*** Opening Records for the exercise ***
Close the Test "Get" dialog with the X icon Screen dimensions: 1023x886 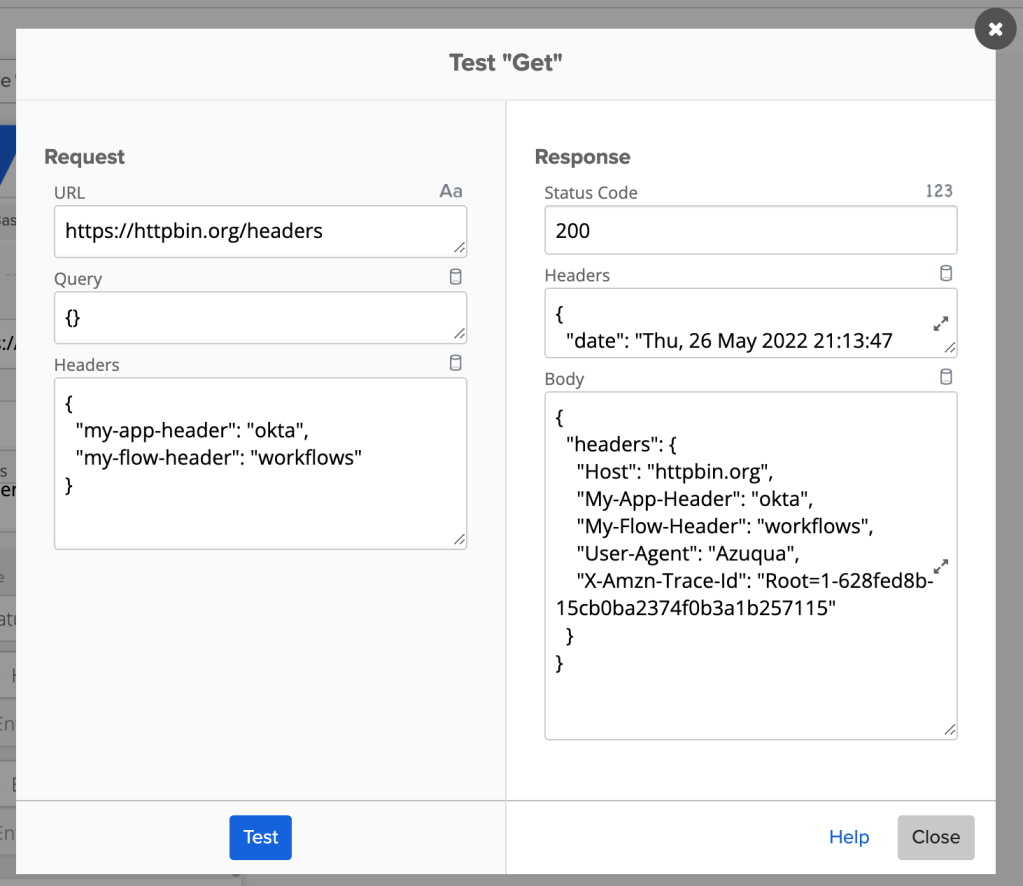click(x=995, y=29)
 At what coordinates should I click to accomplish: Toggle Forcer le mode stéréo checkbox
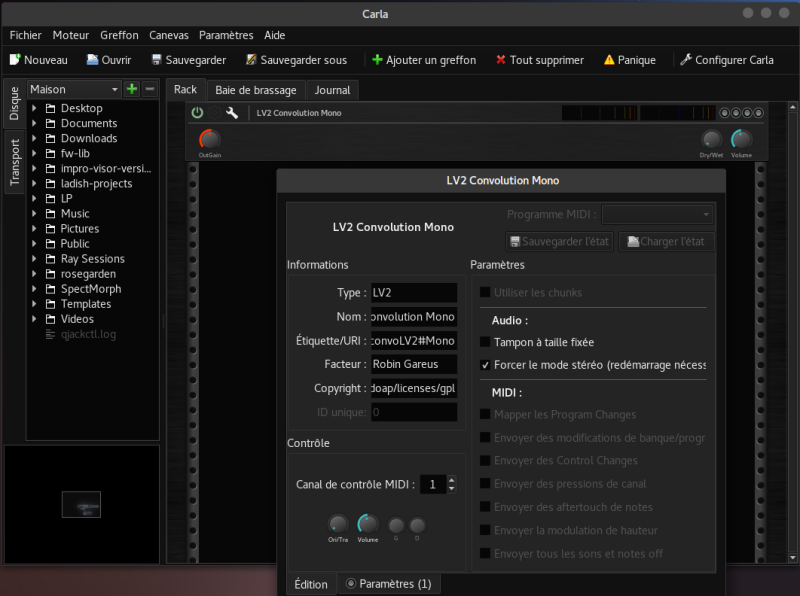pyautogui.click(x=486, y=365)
*** Closing Records for the exercise ***
*** Opening Records for the exercise ***
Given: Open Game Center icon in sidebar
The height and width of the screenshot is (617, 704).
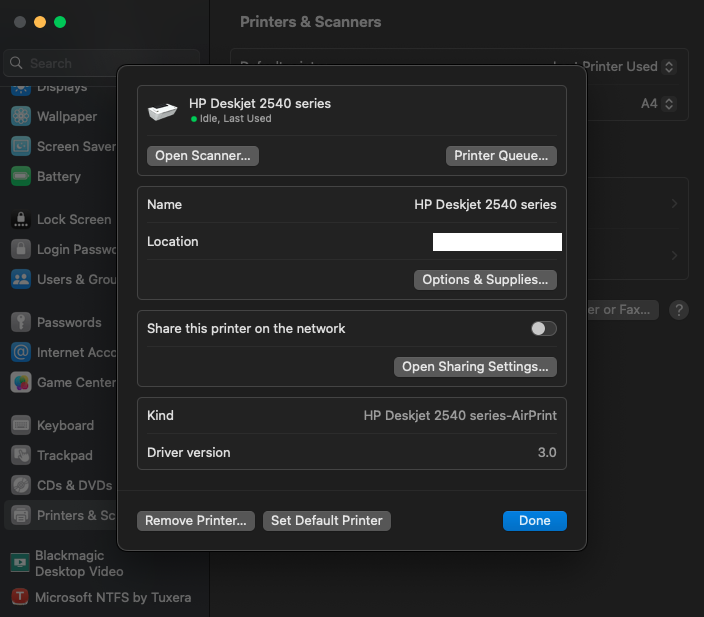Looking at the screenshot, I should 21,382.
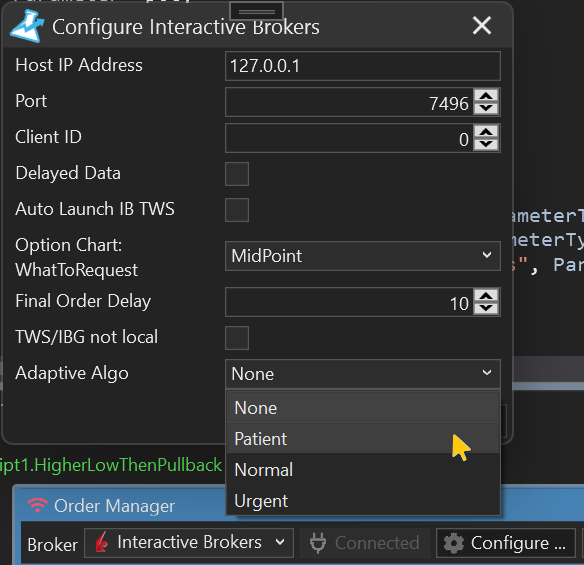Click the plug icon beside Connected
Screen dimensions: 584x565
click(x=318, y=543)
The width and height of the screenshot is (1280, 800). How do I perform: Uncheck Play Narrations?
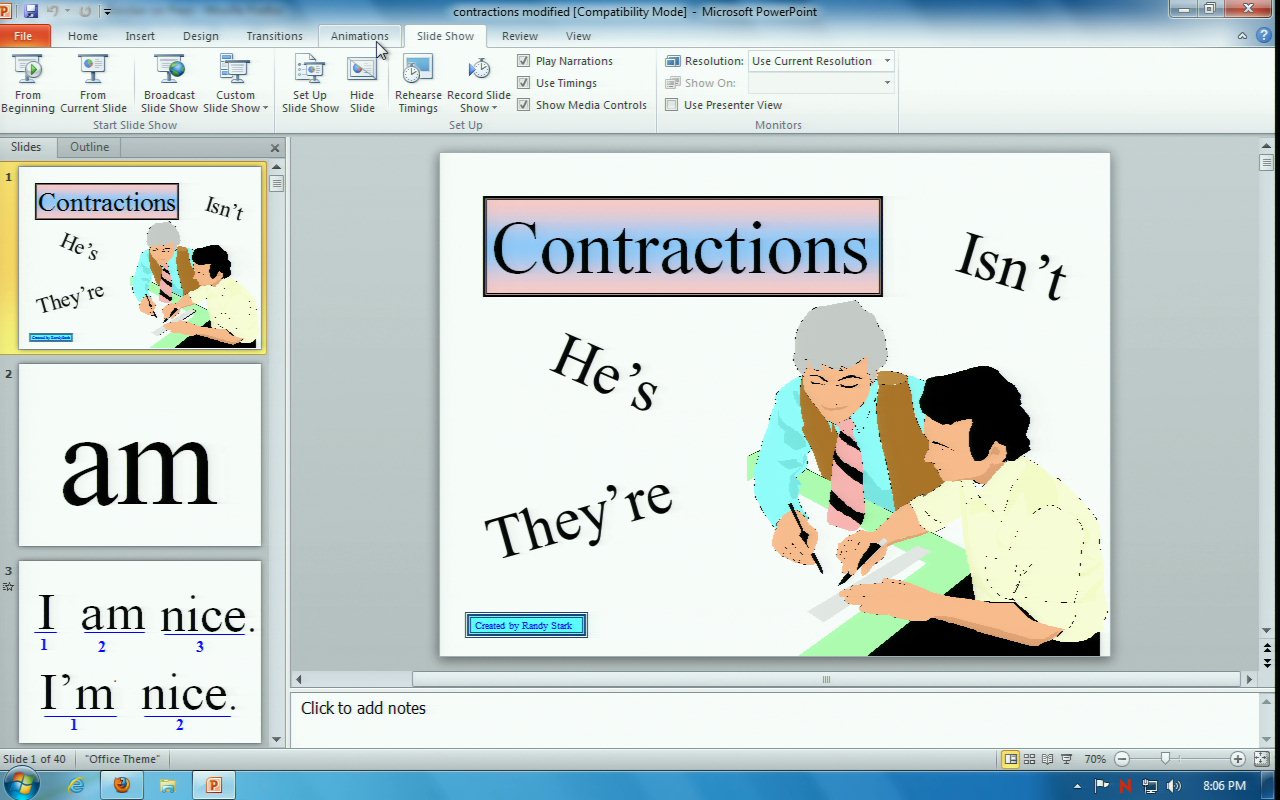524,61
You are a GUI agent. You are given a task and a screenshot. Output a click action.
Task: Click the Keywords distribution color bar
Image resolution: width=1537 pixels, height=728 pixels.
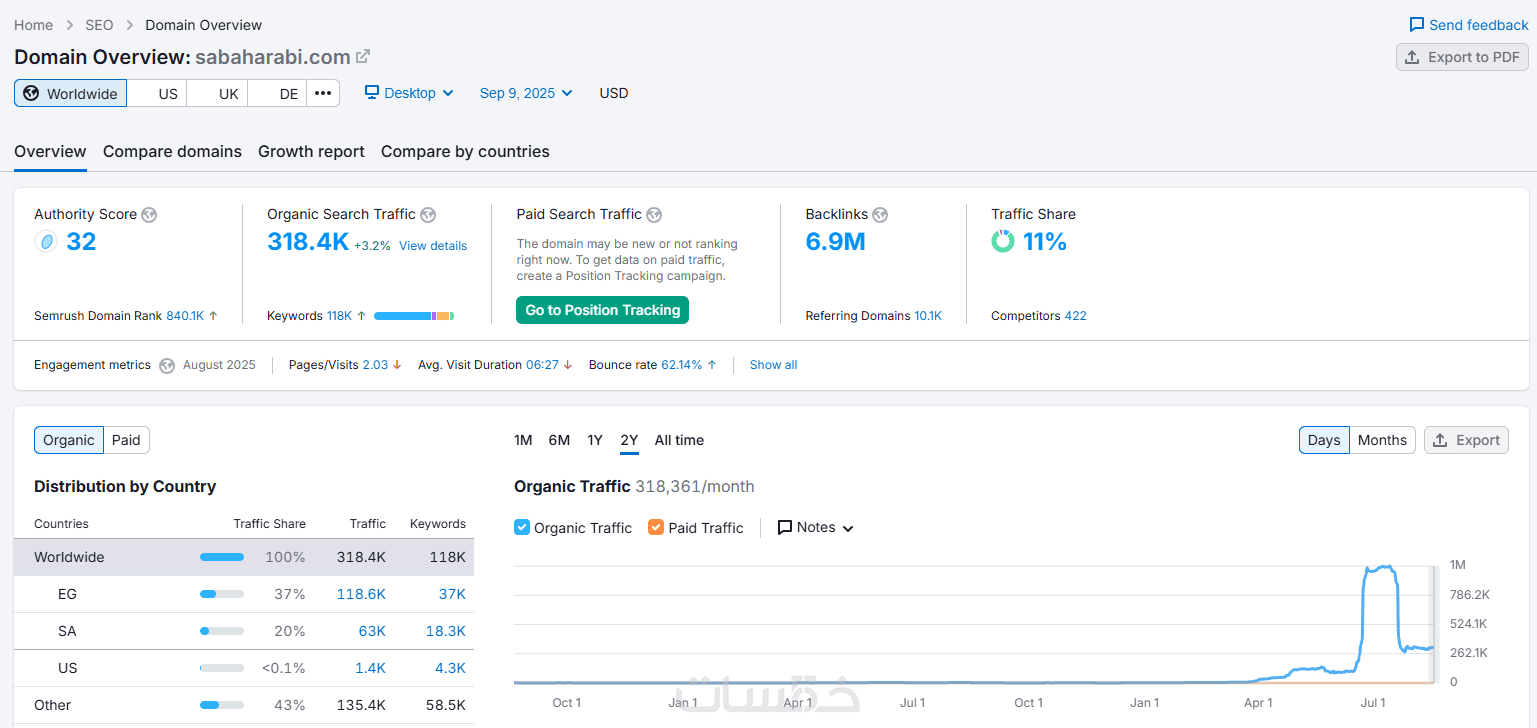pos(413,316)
*** Closing Records for the exercise ***
| Task brief |
Go back to the listing above and write out the lines starting at the one with "The width and" and ending at the one with "Task: Click the", inclusive, exactly and without pictures.

| Written response |
The width and height of the screenshot is (1280, 800). How do I perform: Uncheck Play Narrations?
524,61
You are a GUI agent. You are given a task and a screenshot. Output a click action.
Task: Click the Keywords distribution color bar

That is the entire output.